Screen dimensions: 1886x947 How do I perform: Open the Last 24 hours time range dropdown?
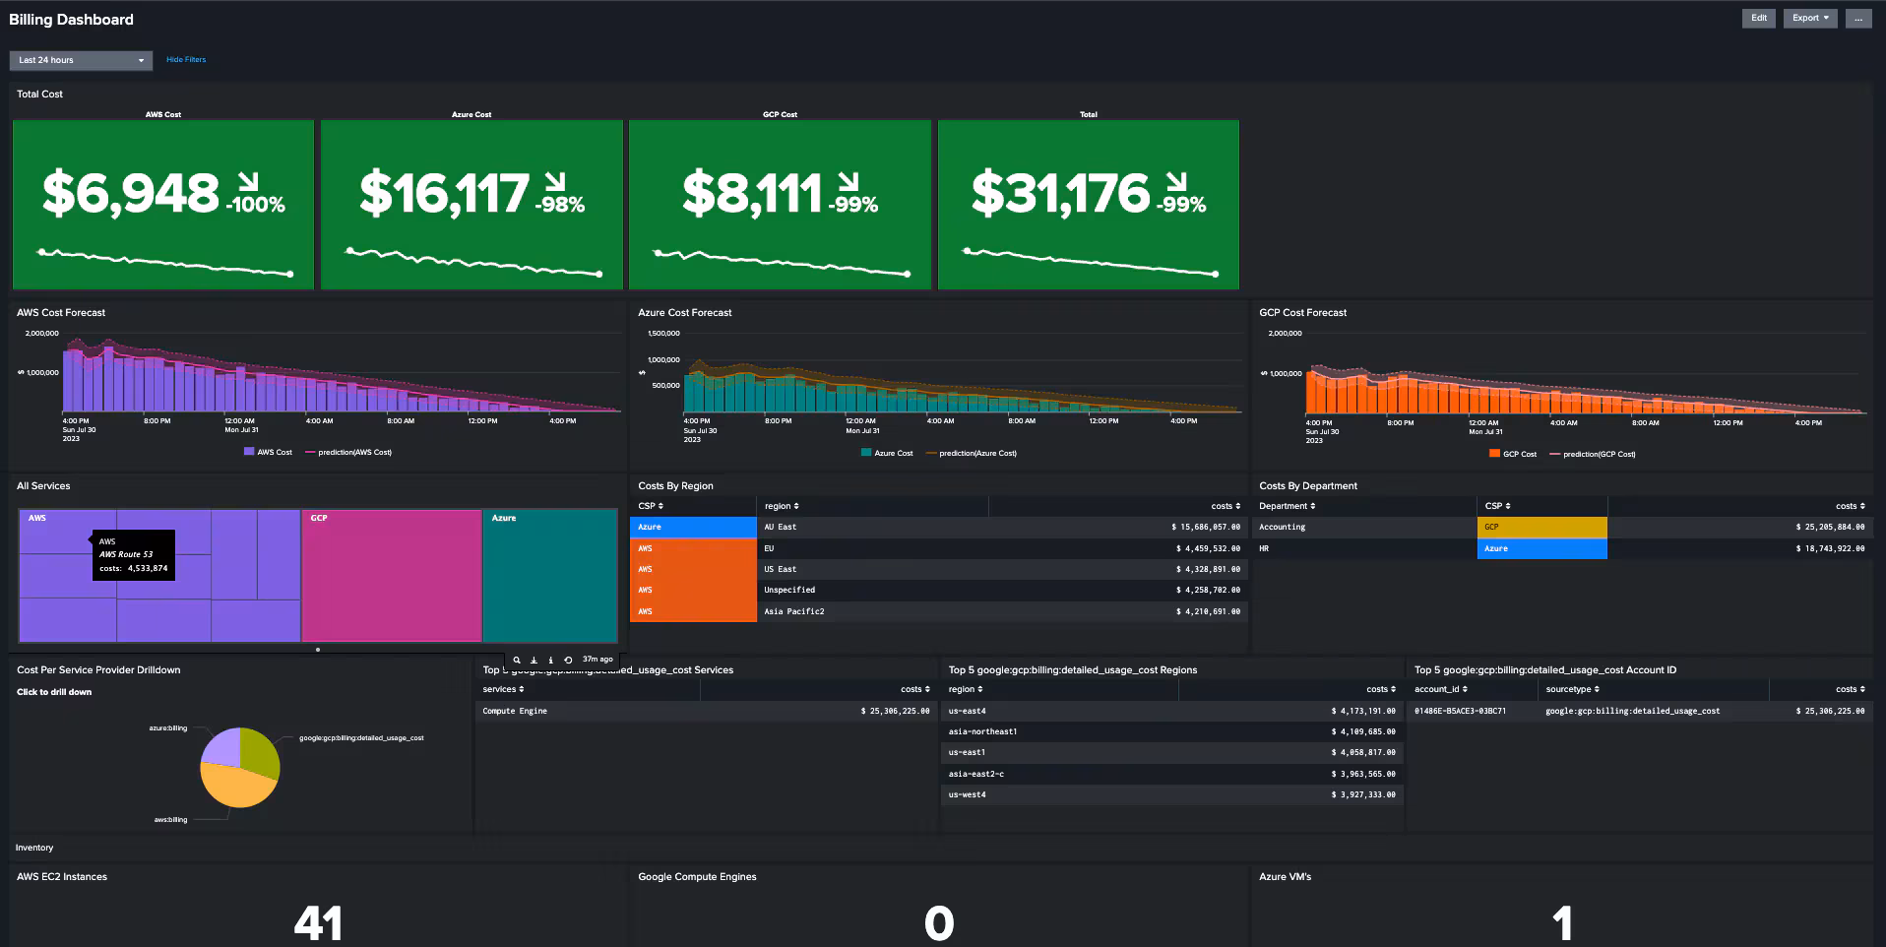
-------
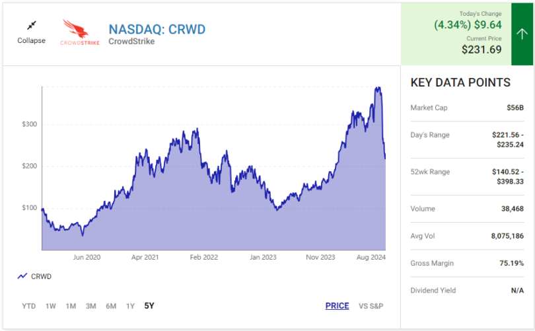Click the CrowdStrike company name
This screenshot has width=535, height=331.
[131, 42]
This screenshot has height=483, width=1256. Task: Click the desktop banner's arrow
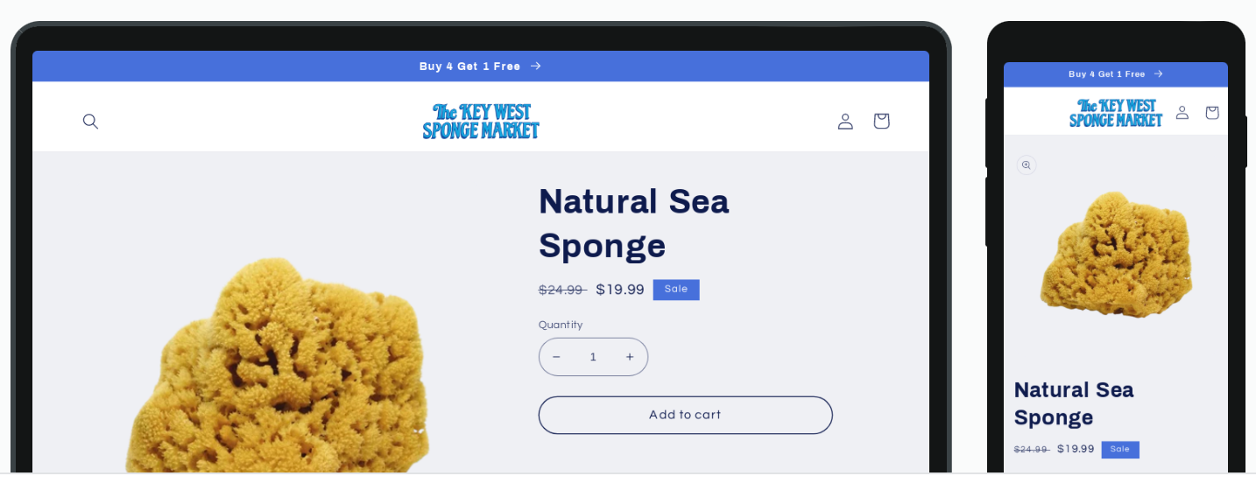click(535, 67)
-------
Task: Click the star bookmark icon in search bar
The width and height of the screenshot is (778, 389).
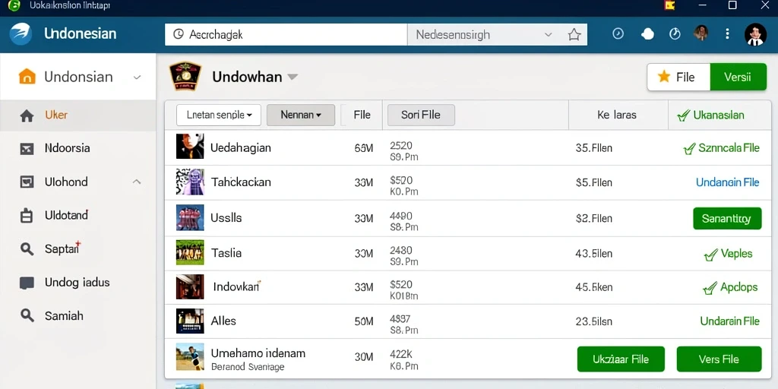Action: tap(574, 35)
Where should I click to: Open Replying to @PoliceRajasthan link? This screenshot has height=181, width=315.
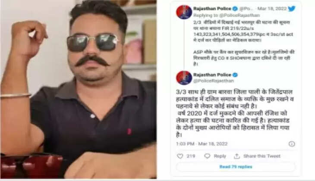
-------
Return only the stretch above from the line containing "Task: Click the star" through the line containing "Where should I", word for word and without pictures.

Task: Click the star bookmark icon in search bar
The width and height of the screenshot is (778, 389).
Action: tap(574, 35)
Where should I click to: Open Replying to @PoliceRajasthan link? This screenshot has height=181, width=315.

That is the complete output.